_TEXT BLOCK_.

Monday 8 August 2011

Take my hand

A sermon based on Matthew 14: 22-33

Cutting to the quick – the very deepest meaning of this gospel parable is that in the many storms of life that batter us – be they death, betrayal, pain, loneliness, suffering of many different kinds, God, who can appear to be absent in all these things is actually there and can be called upon as Peter called upon Jesus when he started to sink.
Jesus here, who is symbolising the presence of God, who has ultimate dominion over the forces of darkness and chaos, is there to be called upon and the hand of God is stretched out to catch you and stop you from being drowned by the fierce waters we all find ourselves in from time to time that threaten to engulf us.
As you may or may not know water symbolises darkness and chaos and death in the Hebrew mind.  In Genesis at the dawn of creation there were – the waters.  And before creating the world, God’s Spirit hovered over the waters and in order to create God parted the waters to create the world. So the world existed between two great bodies of water – the upper waters held at bay by the dome of the sky – through which God occasionally let some water through to give rain and the lower waters which people could see like the sea and rivers and lakes. So you see, in the Hebrew mind the world existed between two threatening bodies of water kept at bay by God.
In the Hebrew scriptures, God is most often depicted as delivering through water. One has only to think of the great flood and Noah, or the Israelites being saved by God by the parting of the waters of the red sea, or entering the land of Israel by the parting of the river Jordan, John the Baptist delivering people from darkness through immersing people in water and raising them up again, from which we Christians derive our own symbolic use of water in baptism.
Parting the water or walking above the water, symbolises the presence and power of God to save, to heal, to love through and beyond the trials and torments that life throws at us – to bring us through those storms.
It is in those storms that the rubber hits the road. In those storms your faith can desert you completely and you start to sink like Peter did.
I have nearly sunk many times over the past years and you all will have as well. None of us can insulate ourselves from pain and loss. I have nearly sunk many times over the past nine months. Death throws a huge spanner in the works, and when you reach out and grab somebody and that person also dies you can very easily submerge, but something or someone keeps me and you going.
What would you call it? A life force, the human spirit, true grit, God’s helping hand? For me the big picture is that all those things have a source and that is God. And I suppose that is a kind of trust, which is my understanding of faith.

_DATA SEGMENT_.
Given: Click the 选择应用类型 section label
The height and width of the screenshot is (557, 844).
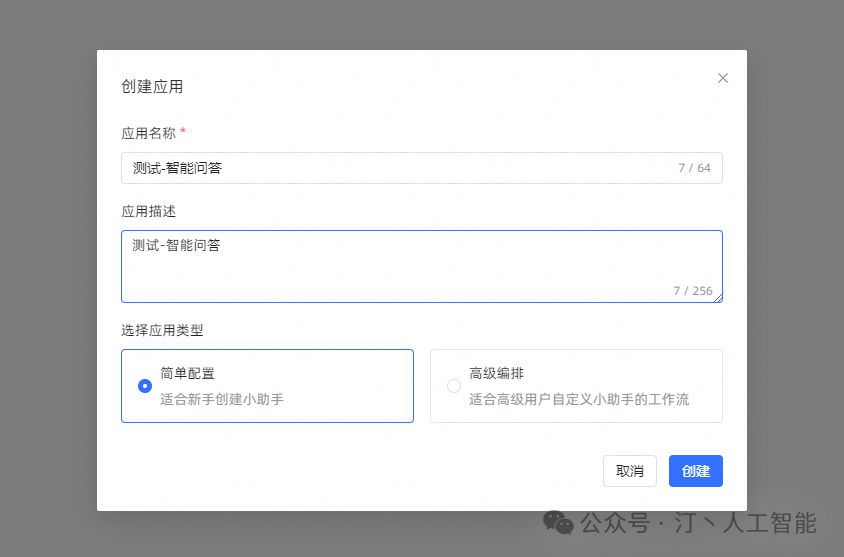Looking at the screenshot, I should click(x=162, y=330).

_COMPLETE THE FOLLOWING_.
(a) According to the sermon on Matthew 14, what does water symbolize in the Hebrew mind?
(b) Quote the passage of the sermon on Matthew 14 between "It is in those" and "and you going.", inclusive.

_ANSWERS TO THIS EXERCISE_.
(a) Water symbolizes darkness, chaos and death in the Hebrew mind.

(b)
It is in those storms that the rubber hits the road. In those storms your faith can desert you completely and you start to sink like Peter did.
I have nearly sunk many times over the past years and you all will have as well. None of us can insulate ourselves from pain and loss. I have nearly sunk many times over the past nine months. Death throws a huge spanner in the works, and when you reach out and grab somebody and that person also dies you can very easily submerge, but something or someone keeps me and you going.